示例1:使用FileChunkIO进行分块上传。与普通客户端的方法基本一致,和put一样只需在初始化时增加参数。
c = Connection(ak, sk, host,is_secure=False, domain_mode=False, local_encrypt=True, local_key_path="your_key_path")
#继续普通分块上传方法
示例2:自己切分文件进行分块上传。除了修改Connection的参数之外,还需在调用upload_part_from_file方法时指定is_last_part的值。
from ks3.connection import Connection
from filechunkio import FileChunkIO
import math, os
ak = 'YOUR_ACCESS_KEY'
sk = 'YOUR_SECRET_KEY'
c = Connection(ak, sk, host='YOUR_REGION_ENDPOINT',is_secure=False, domain_mode=False, local_encrypt=True,
local_key_path="your_key_path")
b = c.get_bucket("your_bucket")
source_path = 'SOURCE_FILE_PATH'
source_size = os.stat(source_path).st_size
mp = bucket.initiate_multipart_upload(os.path.basename(source_path))
# Use a chunk size of 50 MiB (feel free to change this)
chunk_size = 52428800
chunk_count = int(math.ceil(source_size*1.0 / chunk_size*1.0))
try:
for i in range(chunk_count):
offset = chunk_size * i
last = False
bytes = min(chunk_size, source_size - offset)
if i +1 == chunk_count:
last = True
with FileChunkIO(source_path, 'r', offset=offset,bytes=bytes) as fp:
mp.upload_part_from_file(fp, part_num=i + 1, is_last_part=last)
ret = mp.complete_upload()
if ret and ret.status == 200:
print("上传成功")
except:
pass
注意事项
- 对于使用加密模式上传的数据,请使用加密模式下(local_encrypt=True)的get方法进行下载。未设置加密模式的get下载下来的这份数据是加密的,无法解读。
- 加密上传默认进行MD5验证,以防止网络传输过程中的数据损坏。在文件较大的情况下,对加密后文件的MD5计算较为耗时(每500MB约耗时10s),如果不能接受这种额外耗时,可以在调用方法时设置calc_md5=False来关闭MD5校验功能。当然,我们不推荐您关闭MD5校验。
#PUT上传取消MD5 CHECK:
ret = kw.set_contents_from_string(test_str, calc_encrypt_md5=False)
ret = kw.set_contents_from_filename(test_path, calc_encrypt_md5=False)
#分块上传时取消MD5 CHECK:
mp = b.initiate_multipart_upload(os.path.basename(path), calc_encrypt_md5=False)

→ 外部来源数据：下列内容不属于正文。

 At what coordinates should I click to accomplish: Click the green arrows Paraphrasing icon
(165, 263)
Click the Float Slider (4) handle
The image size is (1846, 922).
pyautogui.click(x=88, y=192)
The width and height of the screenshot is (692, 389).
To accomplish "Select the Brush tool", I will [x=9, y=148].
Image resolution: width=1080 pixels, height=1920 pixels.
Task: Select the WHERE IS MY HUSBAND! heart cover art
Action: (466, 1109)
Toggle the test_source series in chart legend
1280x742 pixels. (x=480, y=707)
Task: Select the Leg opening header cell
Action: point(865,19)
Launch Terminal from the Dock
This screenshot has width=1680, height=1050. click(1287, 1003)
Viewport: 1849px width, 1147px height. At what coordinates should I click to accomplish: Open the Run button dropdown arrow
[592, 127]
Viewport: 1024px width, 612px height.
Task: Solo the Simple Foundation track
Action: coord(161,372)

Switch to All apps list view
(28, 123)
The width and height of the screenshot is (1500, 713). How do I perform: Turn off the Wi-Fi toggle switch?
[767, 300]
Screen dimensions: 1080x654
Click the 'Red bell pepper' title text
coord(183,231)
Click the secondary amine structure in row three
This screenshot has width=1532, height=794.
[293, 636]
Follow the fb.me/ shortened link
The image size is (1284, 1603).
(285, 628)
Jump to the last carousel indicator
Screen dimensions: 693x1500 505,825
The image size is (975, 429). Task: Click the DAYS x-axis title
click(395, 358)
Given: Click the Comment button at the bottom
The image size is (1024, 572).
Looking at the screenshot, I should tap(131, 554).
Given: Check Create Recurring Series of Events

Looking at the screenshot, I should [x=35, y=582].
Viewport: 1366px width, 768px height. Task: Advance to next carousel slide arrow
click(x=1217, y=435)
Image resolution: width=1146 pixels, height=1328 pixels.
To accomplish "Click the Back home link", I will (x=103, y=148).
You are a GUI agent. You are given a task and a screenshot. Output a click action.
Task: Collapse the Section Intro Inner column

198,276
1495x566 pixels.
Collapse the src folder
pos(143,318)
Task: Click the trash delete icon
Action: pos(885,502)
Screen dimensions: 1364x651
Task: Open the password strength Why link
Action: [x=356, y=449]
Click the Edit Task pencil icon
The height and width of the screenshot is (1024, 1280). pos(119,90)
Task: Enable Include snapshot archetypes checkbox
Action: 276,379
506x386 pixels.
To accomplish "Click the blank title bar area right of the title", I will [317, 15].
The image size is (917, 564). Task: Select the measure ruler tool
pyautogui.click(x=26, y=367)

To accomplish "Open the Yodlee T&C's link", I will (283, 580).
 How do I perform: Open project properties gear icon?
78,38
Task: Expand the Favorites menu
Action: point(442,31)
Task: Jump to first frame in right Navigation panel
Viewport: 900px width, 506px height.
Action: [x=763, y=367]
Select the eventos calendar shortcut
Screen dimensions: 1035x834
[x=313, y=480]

- 用户key的MD5值将作为自定义header放入元数据,方便您后续可能的验证操作。对key的MD5计算方法如下:
import hashlib
import base64
md5_generator = hashlib.md5()
md5_generator.update("YOUR_KEY".encode())
print(base64.b64encode(md5_generator.hexdigest().encode()))
- 如果需要在分块上传相关代码中加入重试逻辑,请将开始重试的part_num后的所有块都进行重试。比如上传8块,从第5块开始重试,则需要重新上传的块为5、6、7、8。
- 对于空文件/空字符串的put请求,即使设置了加密模式也不会加密。